The three fixes above cleared the catastrophe but left IT at 1.3% and ES at 2.8%, above the gate. Dumping those rows showed two more shapes, and a fourth structural fix per shape took every locale under 0.5%.

  1. The audit injected a second locality. On a Romance street like Via Francesca Nord, the OOD model itself mistypes the street-name word Francesca as a locality; the reconciler orphans it and the audit — correctly deferring to the model now — injects locality="Francesca". The real trailing city was still in the tree, but decodeAsJson reads the earlier-positioned spurious one. The audit now refuses to inject a second singleton-tag node (locality/region/postcode/country) when the reconciler already produced one. Joint-path only; the argmax default stays byte-stable. This is what carried IT to 99.8%.

  2. The model tags a trailing city as a postcode. Facing the postcode-then-city order, the model puts Toulouse (postcode:0.77, locality:0.06) and Sena (postcode:0.53) in the postcode slot, so the locality drops entirely. But Toulouse has no digit, and postcodes contain a digit in every locale we handle — so the span-logit aggregation now drops the postcode and house_number candidates for any digit-less span, and the reconciler picks the real component. That alone recovered eight French cities and most of the Spanish tail.
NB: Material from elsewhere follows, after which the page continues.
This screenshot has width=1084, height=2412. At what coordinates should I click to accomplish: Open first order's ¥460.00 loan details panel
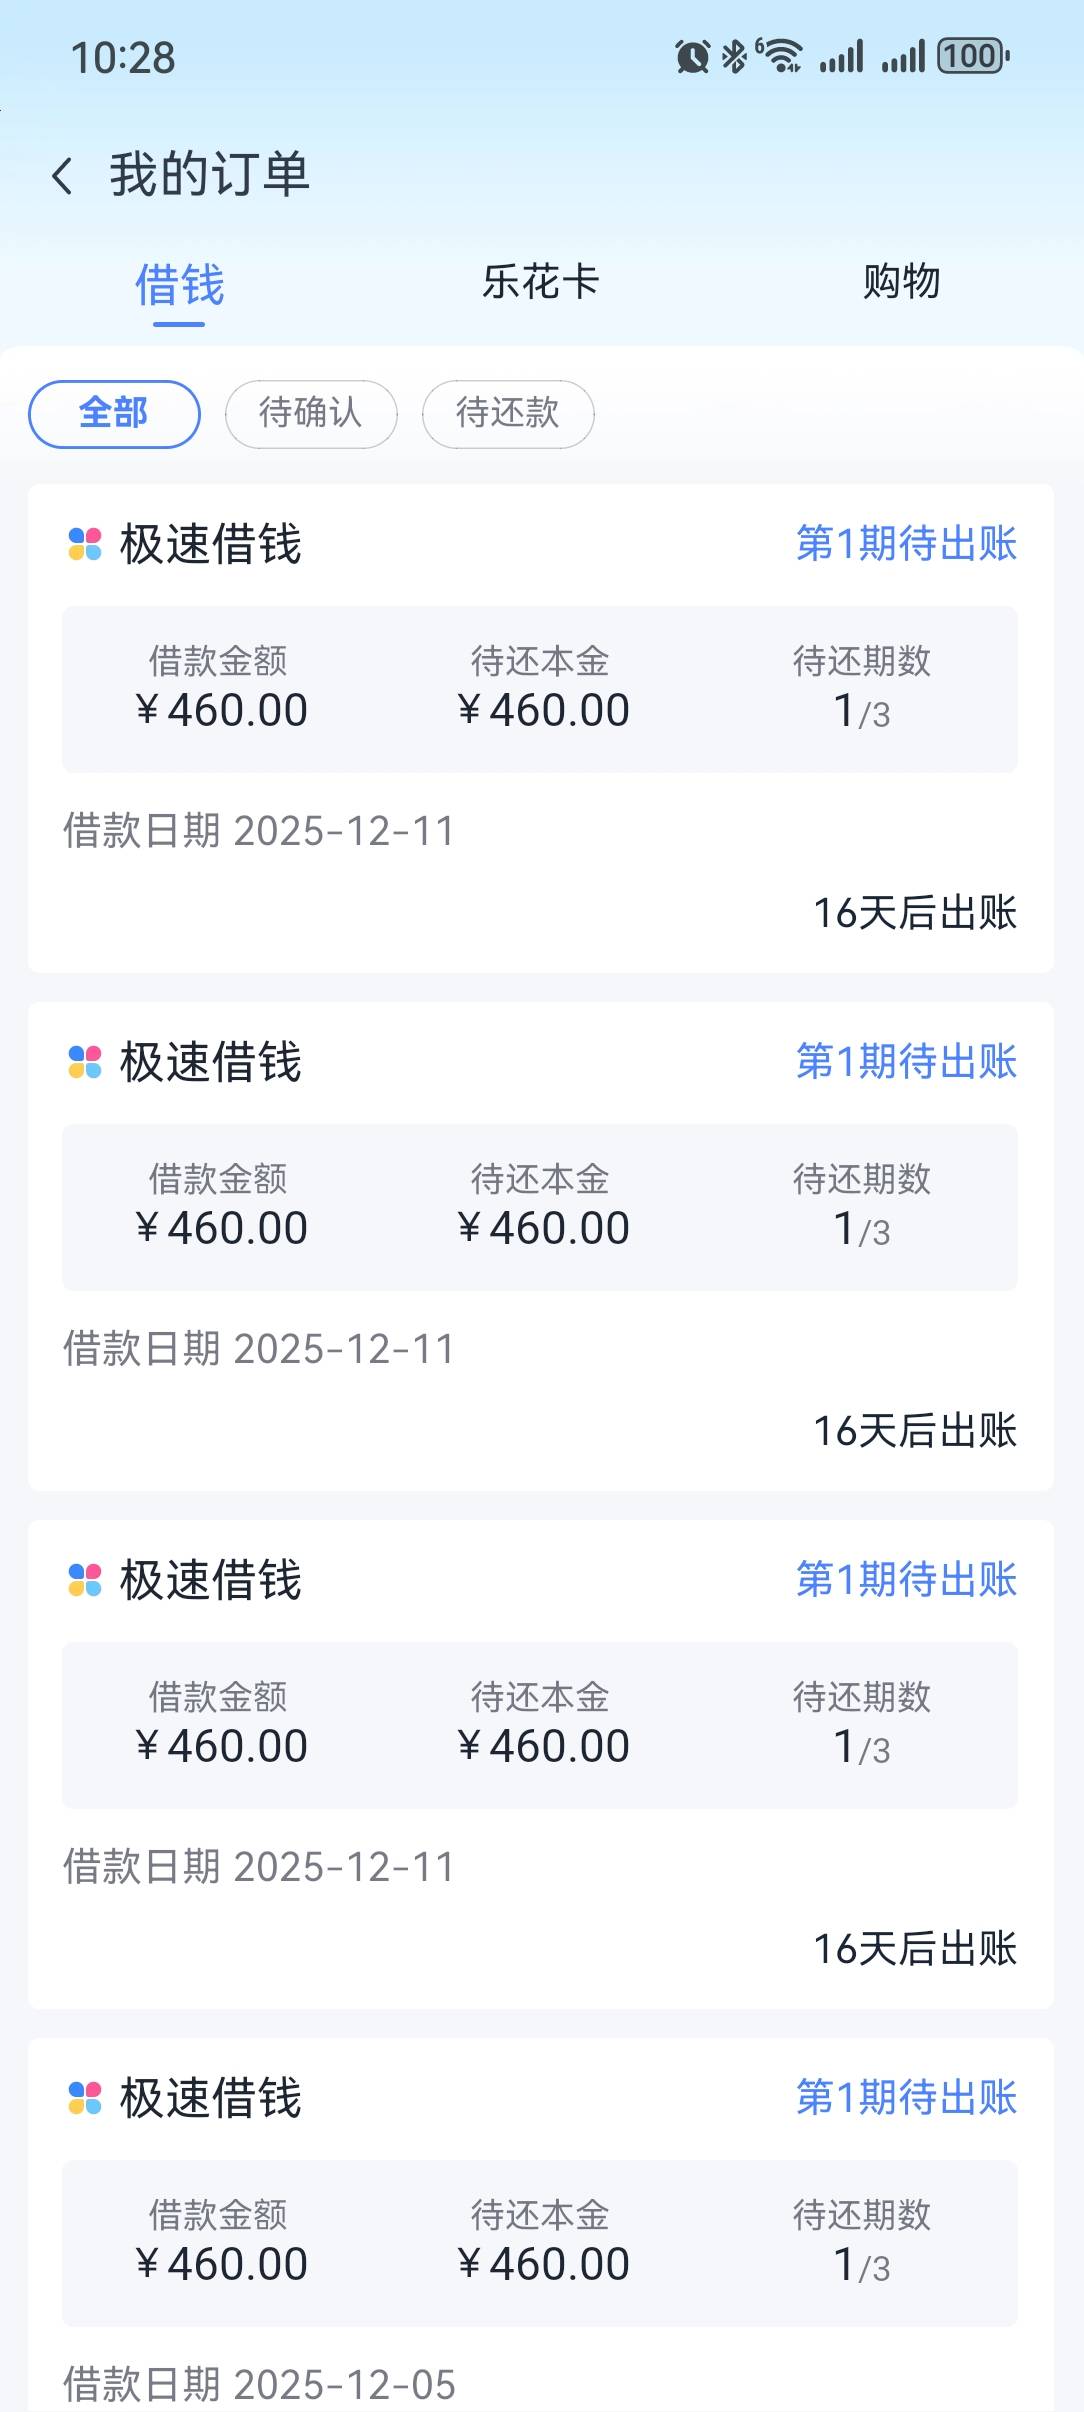(540, 689)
  3. Accented capitals weren't proper nouns. startsCapitalized tested /^[A-Z]/, so Évellys and Étagnac — leading É — were invisible to the grouper, never proposed, never recovered. Making it Unicode-aware (\p{Lu}) brought FR to a clean 100%. The lone holdout is La Florida, where the model's Florida → region prior is strong enough to win the slot outright; one row, and a model problem, not a rule one.
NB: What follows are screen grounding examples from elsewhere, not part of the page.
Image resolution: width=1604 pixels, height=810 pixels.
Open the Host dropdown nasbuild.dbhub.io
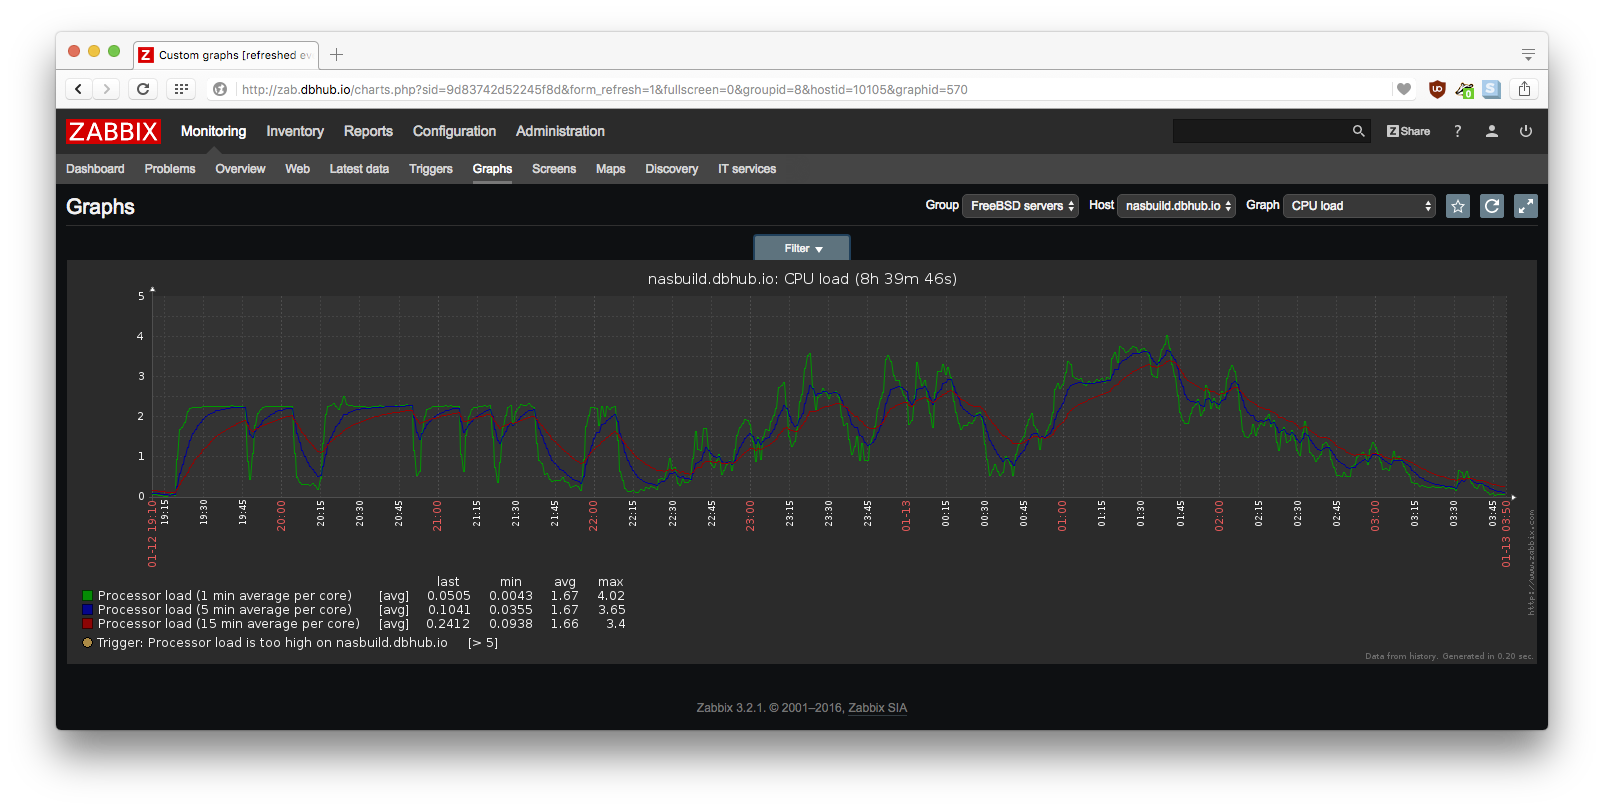(x=1176, y=206)
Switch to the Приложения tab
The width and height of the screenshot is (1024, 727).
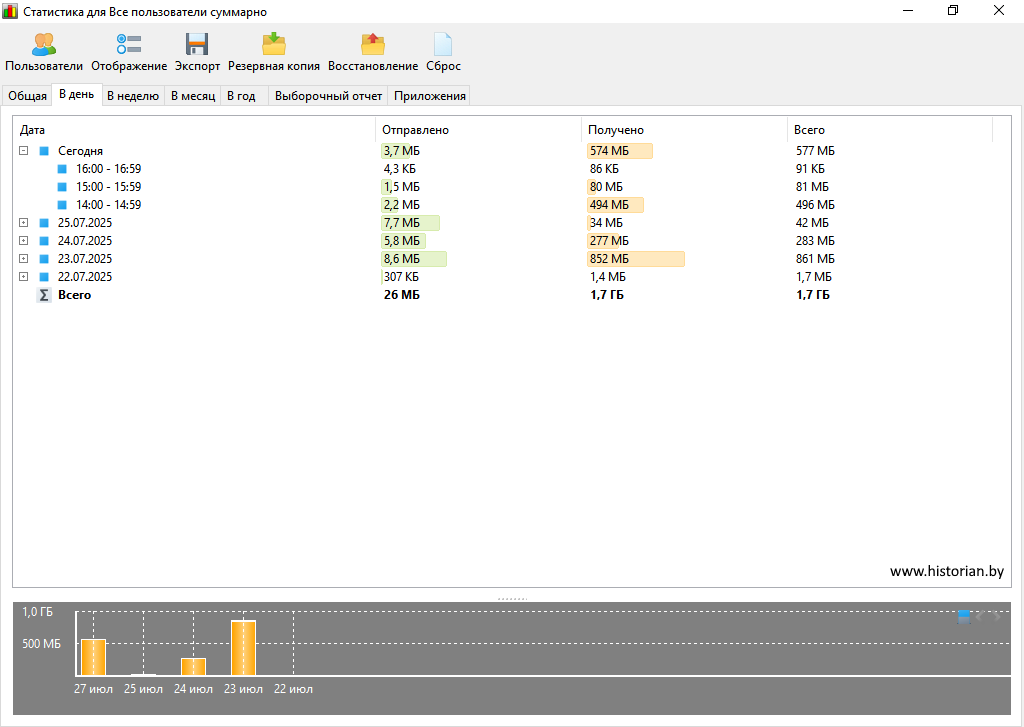pyautogui.click(x=430, y=96)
What this means for the plan

  • The flip is now justified by the gate, not just the accuracy. The original bar wanted ≤0.5% per-field regression with non-negative accuracy. Every locale clears it: DE 0.2%, US 0.0%, FR 0.0%, NL 0.3%, IT 0.0%, ES 0.3% — and joint beats argmax everywhere, by +25pp on the German collision and +15pp on IT/ES. FR's old 2.0% churn, which Phase I treated as a noise floor, turned out to be the digit-less-postcode and accented-capital bugs; it's gone.
  • JUST-FLIP is alive and clean. The German city-state recovery the dual-role work ships is matched by joint decoding doing it in-model, and now without collateral on any native-order locale.
  • The flip shipped. Joint-decode is now the default decode path (#427): jointReconcile defaults to true, and jointReconcile: false (or the deprecated forceJointReconcile: false) forces the legacy argmax sort. The full unit suite (1660 tests) and the integration suite (439 tests) pass on the flip. Callers without a phrase grouper or a parseWithLogits classifier fall back to argmax automatically, so the change reaches only the joint-capable path it was measured on.
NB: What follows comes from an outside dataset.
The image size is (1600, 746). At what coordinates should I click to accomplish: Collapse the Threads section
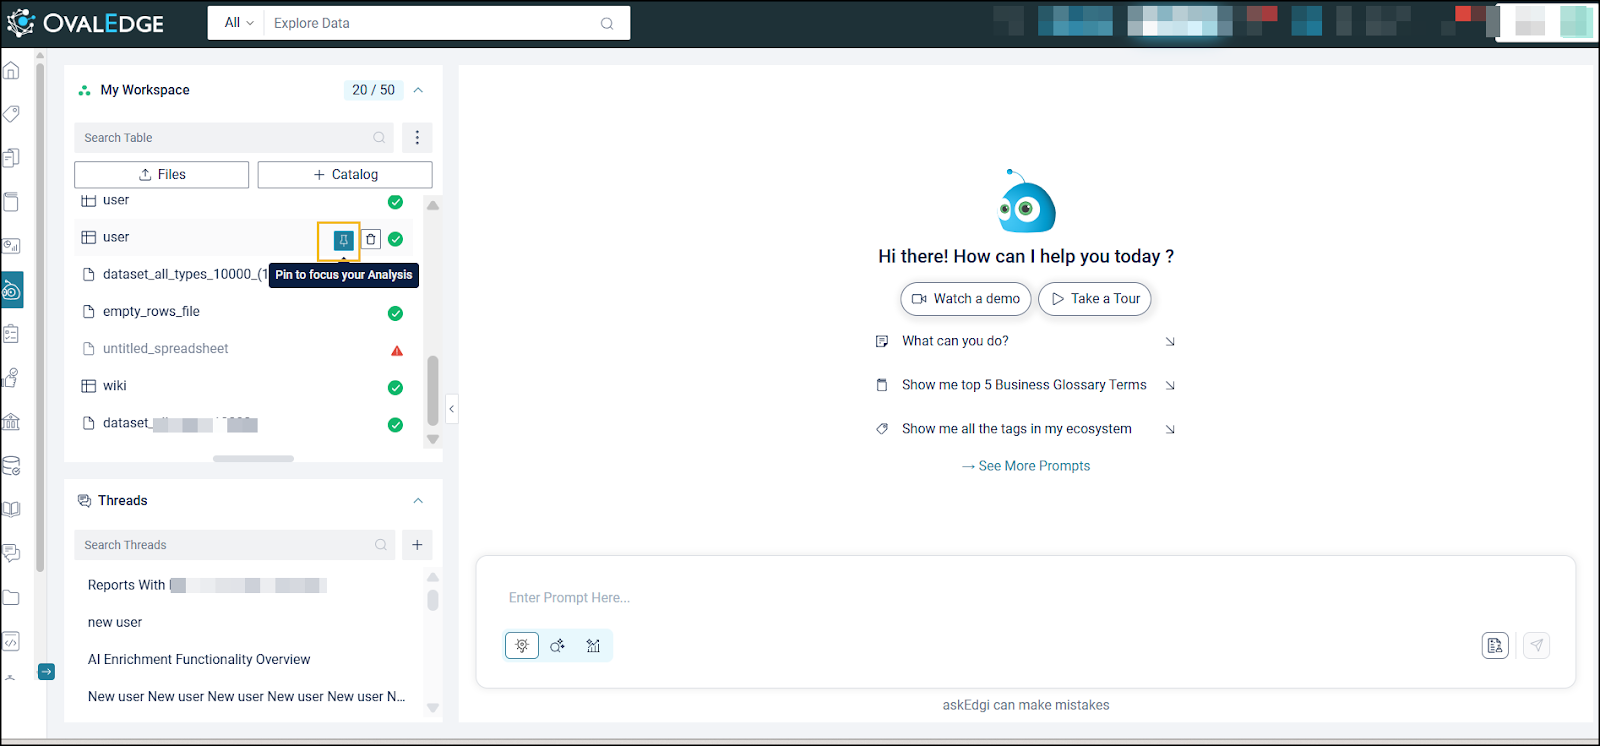pos(418,501)
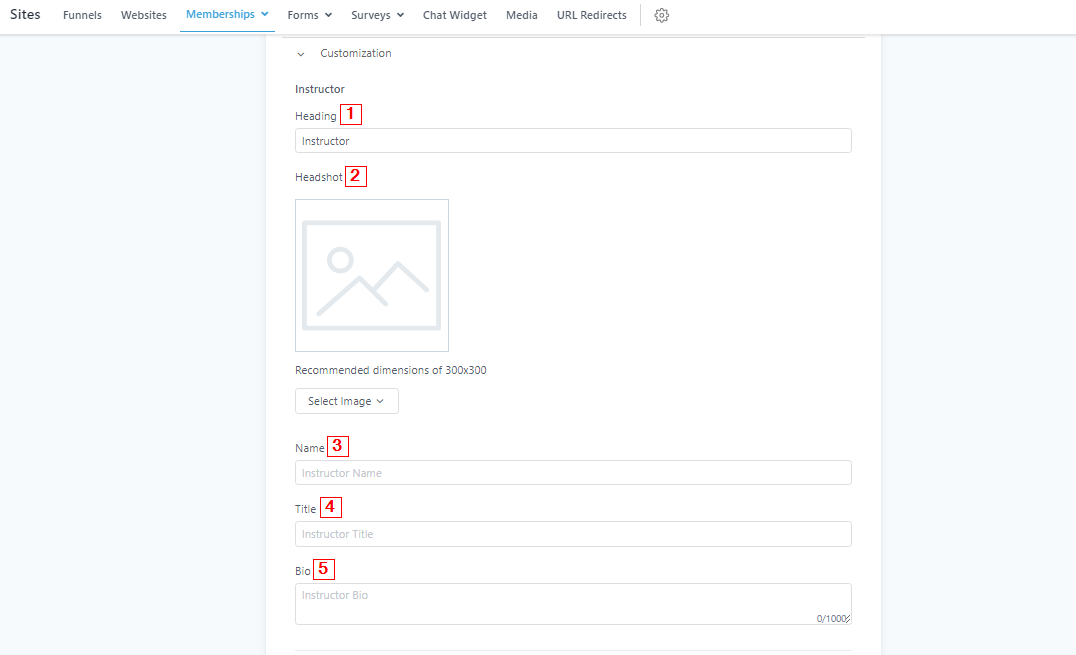
Task: Click the Customization section title
Action: 356,54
So Phase II did its job and then some. The question Phase I left open — "can the phrase grouper ever cover multi-word spans well enough to flip?" — has a measured yes, and the residual is a single model-prior row, not a 34% cliff.

Harness: scripts/eval/joint-vs-argmax.ts (regression rows dumped via MW_DUMP_REGRESSIONS=1). Per-locale JSON under docs/articles/evals/data/.